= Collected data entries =
────────────────

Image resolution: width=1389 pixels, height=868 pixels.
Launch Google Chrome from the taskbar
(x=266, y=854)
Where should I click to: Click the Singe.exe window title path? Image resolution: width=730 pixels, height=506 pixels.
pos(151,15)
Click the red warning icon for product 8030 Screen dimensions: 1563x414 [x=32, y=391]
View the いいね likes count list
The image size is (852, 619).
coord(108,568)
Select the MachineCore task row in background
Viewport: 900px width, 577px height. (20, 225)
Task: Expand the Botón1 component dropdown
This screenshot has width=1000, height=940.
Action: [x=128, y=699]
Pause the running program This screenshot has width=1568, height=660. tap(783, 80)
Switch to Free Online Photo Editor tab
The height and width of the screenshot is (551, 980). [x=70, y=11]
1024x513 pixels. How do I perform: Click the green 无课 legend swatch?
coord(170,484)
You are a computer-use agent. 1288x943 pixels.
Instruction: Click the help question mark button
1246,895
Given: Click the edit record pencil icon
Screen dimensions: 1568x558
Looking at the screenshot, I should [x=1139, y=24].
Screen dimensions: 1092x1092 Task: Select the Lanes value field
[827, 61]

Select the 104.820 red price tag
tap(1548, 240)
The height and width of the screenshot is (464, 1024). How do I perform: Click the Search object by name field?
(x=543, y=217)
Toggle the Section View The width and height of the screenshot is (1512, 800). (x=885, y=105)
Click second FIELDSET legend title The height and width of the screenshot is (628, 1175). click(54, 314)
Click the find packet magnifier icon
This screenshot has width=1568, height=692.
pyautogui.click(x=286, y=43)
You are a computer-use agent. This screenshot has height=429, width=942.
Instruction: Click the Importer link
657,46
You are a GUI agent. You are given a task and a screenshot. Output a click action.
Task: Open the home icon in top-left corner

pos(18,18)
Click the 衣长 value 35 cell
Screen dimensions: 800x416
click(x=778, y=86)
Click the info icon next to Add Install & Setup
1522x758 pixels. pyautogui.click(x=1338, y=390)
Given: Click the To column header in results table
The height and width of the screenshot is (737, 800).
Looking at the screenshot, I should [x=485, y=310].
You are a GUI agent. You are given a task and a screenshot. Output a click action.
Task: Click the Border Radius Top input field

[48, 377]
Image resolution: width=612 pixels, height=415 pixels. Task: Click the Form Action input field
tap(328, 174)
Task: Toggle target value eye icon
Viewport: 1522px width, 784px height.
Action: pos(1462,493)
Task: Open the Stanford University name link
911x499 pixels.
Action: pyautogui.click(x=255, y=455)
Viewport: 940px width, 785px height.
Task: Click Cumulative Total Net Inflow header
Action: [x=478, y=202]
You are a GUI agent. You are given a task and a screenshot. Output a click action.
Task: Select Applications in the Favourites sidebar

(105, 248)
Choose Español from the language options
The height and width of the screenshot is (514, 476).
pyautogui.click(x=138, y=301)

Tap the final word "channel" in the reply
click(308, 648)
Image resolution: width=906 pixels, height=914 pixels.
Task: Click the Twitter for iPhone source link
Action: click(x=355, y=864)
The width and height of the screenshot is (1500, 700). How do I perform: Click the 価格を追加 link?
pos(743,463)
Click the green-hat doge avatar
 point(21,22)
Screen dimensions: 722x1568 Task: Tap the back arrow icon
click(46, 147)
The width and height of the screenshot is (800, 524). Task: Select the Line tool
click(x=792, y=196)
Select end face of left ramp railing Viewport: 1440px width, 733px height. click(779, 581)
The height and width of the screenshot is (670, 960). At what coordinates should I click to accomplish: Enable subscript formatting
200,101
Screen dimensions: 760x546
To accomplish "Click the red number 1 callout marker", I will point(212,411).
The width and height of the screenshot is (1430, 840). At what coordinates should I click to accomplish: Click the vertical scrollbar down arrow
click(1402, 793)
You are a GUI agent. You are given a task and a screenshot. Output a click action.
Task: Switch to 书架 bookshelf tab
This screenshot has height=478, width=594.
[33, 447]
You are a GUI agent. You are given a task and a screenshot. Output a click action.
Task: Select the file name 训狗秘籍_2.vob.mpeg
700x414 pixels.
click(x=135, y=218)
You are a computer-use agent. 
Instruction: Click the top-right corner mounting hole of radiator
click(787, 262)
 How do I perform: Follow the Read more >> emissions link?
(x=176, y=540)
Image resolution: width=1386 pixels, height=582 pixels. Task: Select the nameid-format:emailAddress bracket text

────────────────

= Problem =
Every line from the first entry to the line containing "Click the red warning" should be transcribed exactly, and nothing beyond it.

= Worked solution =
Image resolution: width=1389 pixels, height=868 pixels.
Launch Google Chrome from the taskbar
(x=266, y=854)
Where should I click to: Click the Singe.exe window title path? Image resolution: width=730 pixels, height=506 pixels.
pos(151,15)
Click the red warning icon for product 8030 Screen dimensions: 1563x414 [x=32, y=391]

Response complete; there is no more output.